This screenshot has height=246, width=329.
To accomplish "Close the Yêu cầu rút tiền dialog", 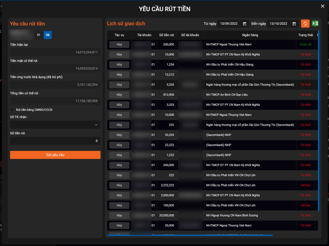I will click(323, 6).
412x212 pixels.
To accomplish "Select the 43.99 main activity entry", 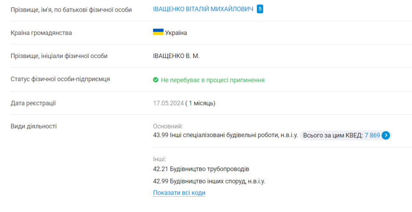I will (x=225, y=135).
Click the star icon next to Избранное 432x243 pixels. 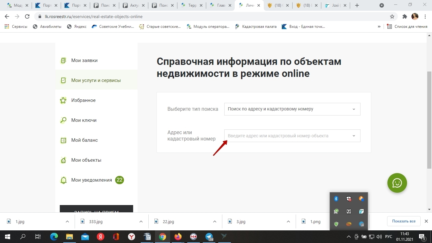tap(63, 100)
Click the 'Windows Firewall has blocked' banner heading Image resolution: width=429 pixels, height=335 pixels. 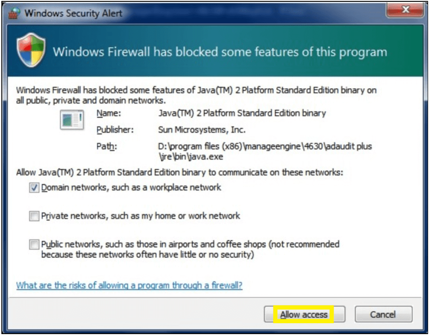click(220, 51)
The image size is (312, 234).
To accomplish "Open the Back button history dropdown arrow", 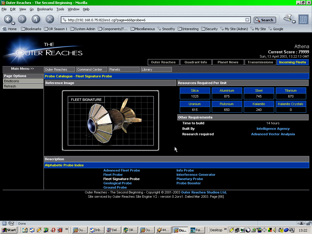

***

**Activity:**
Your output should consist solely of the lines from the line containing "The image size is (312, 234)." through the end of the data above, copied exactly, with images removed.

**Answer:**
The image size is (312, 234).
To accomplish "Open the Back button history dropdown arrow", 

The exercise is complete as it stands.